On Sundays he plays tennis with Fuji and the matches last for hours. He feels himself growing stronger. There is new force in the slice of his racquet through air, new grace in his feet against the clay. Sometimes Fuji will come close to beating him, and it makes Tezuka work harder. He imagines facing Fuji at Wimbledon. He imagines facing Echizen.

The year passes slowly. Sometimes he’ll drop by the junior high to see how Momoshiro and Kaidoh are faring with the new regulars. Oishi comes with him and they drink tea with Ryuzaki-sensei in her office. He worries about her. The lines around her eyes are deep and jagged now, and it seems like she’s aged ten years in six months. He can see it in the dead weight of her serve, the way it seems to fall more than it flies. He tries not to watch when she’s on the courts.

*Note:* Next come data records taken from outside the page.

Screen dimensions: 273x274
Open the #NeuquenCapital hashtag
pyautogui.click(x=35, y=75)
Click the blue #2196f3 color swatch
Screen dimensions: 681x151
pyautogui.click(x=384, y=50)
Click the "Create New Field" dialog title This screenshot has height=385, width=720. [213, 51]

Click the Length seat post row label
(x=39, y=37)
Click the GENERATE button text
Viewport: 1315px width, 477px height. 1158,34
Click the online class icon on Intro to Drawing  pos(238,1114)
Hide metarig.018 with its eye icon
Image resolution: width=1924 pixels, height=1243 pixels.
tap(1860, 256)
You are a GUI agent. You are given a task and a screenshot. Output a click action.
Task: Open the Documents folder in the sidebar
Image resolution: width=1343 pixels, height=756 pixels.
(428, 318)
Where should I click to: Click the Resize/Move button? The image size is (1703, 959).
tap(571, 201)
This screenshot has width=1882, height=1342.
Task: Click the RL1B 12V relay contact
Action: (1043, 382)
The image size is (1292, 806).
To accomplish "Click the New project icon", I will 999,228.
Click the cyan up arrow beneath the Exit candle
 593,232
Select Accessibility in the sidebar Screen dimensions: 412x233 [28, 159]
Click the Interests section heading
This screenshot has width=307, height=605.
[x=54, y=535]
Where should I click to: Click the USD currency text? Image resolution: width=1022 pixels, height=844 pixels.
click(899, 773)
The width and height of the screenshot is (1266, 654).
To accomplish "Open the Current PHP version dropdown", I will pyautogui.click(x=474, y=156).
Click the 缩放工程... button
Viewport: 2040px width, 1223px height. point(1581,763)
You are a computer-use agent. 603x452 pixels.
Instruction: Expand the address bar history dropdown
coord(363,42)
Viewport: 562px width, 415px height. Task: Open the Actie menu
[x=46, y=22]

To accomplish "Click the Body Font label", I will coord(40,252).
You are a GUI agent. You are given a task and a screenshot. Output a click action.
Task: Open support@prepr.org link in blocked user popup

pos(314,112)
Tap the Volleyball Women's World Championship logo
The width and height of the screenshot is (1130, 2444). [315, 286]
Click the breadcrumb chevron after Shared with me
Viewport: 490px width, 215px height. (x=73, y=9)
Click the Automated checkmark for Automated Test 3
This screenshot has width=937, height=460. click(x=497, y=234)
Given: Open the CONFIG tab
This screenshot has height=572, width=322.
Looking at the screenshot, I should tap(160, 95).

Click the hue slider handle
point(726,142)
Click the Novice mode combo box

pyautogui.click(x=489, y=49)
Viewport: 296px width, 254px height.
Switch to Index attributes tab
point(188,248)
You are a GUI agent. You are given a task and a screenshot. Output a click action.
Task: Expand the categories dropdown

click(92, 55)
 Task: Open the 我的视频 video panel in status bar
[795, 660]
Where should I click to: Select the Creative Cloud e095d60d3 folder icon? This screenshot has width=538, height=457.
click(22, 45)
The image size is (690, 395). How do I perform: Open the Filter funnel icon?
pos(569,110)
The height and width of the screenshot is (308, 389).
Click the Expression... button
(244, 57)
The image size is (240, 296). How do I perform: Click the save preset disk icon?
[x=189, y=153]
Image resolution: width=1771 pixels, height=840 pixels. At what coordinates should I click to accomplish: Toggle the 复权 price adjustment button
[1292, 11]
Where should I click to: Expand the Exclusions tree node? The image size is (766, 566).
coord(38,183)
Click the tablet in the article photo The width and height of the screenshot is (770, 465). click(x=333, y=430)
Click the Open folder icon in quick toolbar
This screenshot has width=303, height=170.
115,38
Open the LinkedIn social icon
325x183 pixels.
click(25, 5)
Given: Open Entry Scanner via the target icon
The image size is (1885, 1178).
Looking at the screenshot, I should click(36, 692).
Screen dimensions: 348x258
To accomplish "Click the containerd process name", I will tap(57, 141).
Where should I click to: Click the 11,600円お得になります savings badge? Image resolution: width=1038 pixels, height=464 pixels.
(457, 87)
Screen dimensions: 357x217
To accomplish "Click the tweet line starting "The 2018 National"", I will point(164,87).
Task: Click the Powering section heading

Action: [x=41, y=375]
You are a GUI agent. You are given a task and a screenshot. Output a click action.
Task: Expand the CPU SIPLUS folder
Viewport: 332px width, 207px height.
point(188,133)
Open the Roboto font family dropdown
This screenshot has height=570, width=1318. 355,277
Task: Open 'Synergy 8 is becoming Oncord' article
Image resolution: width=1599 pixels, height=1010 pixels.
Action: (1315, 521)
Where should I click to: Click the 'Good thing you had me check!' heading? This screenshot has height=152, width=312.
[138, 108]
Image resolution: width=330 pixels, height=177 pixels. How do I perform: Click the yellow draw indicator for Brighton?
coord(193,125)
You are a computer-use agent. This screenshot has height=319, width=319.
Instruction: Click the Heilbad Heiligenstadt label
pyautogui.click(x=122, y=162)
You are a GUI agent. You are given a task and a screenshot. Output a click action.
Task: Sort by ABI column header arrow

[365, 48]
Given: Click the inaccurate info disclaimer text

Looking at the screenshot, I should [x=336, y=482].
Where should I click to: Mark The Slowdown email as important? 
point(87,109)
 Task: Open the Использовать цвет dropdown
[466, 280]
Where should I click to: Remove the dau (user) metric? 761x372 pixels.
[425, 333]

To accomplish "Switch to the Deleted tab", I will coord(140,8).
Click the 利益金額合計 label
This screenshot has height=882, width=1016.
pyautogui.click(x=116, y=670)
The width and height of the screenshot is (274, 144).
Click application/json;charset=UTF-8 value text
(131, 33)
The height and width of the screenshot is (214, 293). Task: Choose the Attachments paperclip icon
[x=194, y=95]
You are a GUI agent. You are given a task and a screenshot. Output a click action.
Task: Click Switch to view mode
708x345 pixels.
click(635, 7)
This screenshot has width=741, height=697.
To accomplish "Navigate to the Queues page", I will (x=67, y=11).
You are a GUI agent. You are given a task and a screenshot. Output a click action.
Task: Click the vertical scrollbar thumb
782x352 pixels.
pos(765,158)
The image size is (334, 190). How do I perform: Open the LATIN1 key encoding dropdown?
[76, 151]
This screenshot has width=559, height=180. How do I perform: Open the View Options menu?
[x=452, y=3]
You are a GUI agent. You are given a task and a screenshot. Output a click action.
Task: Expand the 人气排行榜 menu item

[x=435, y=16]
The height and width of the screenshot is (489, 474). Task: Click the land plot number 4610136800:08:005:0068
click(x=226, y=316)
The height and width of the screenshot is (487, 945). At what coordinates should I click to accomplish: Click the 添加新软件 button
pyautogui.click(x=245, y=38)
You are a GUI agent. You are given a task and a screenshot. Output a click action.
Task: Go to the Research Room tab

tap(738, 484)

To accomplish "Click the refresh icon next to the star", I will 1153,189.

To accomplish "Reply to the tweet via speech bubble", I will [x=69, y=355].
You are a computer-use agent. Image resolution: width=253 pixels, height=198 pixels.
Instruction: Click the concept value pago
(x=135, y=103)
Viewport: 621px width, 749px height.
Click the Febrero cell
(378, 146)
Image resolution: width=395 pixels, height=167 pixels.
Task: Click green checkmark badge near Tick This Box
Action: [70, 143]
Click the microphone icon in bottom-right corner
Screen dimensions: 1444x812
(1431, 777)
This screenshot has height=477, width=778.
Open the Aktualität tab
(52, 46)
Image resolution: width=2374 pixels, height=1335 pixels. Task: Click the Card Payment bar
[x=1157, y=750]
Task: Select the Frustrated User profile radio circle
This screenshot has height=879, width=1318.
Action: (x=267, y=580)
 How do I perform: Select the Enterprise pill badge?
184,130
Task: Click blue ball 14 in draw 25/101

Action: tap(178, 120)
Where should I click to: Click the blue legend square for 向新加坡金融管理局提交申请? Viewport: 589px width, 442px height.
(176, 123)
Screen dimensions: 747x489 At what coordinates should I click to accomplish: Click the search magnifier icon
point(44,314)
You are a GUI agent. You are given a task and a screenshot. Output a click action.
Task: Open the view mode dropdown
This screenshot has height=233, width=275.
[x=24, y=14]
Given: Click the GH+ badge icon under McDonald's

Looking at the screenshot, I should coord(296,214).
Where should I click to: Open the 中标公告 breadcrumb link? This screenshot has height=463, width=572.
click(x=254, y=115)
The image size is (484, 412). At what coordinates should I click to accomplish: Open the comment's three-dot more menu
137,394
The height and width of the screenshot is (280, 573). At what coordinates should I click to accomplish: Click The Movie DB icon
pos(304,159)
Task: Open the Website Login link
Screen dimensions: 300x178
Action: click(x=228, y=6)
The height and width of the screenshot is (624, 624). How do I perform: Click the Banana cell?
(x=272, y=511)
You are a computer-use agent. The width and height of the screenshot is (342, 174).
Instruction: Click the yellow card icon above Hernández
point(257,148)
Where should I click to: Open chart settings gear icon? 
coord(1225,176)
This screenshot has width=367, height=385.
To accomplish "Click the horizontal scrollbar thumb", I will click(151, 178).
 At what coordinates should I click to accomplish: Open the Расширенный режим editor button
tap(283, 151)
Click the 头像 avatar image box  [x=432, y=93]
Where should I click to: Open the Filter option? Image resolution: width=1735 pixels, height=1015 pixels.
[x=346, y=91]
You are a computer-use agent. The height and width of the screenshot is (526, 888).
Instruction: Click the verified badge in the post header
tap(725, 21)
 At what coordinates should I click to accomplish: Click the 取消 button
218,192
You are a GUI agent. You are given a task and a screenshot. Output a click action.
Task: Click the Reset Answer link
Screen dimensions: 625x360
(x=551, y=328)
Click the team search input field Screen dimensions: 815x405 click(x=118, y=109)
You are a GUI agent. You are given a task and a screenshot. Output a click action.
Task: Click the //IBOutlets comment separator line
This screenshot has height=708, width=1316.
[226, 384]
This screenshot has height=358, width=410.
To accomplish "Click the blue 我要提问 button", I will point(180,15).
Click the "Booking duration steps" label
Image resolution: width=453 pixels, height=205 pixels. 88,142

In August Echizen Nanjiroh sends Ryuzaki-sensei a video of Ryoma playing the US national championships, and the old team gathers at Kawamura Sushi to watch. Echizen is taller since the last time Tezuka really looked at him, and when he speaks to the camera after he takes the match (6-3 with a close final game) his voice crumbles and breaks over the words he speaks in English. He’ll be fourteen in three months. Tezuka watches his broad new shoulders flex as he serves, his long new legs stretch as he wins, and feels restless.

--

In Tezuka’s second year of high school, he’s not captain and there seem to be photos of Echizen all over Tokyo. Echizen stares at him from newspapers and tennis magazines, from the bottle of juice he pours in the morning. Even in advertising Echizen looks grumpy and slightly bored, like he’d rather be posing on a can of Ponta.

The new captain is Kugimiya Shizuka, and he doesn’t really like Tezuka much. In first year Tezuka had crushed him in the finals of the intra-school ranking tournament. Sometimes Tezuka can still feel that victory in the clipped tone with which Kugimaya addresses him. In first year, only Tezuka and Fuji had made the regulars.

Two months into the new school year, Echizen drops into practice. Tezuka doesn’t notice him at first, the unfamiliar new line of his body not registering in the corner of his eye. It’s not until he hears Momoshiro and Kikumaru’s mingled hollering that he sees him standing behind the chain link fence, faltering under the combined weight of his friends.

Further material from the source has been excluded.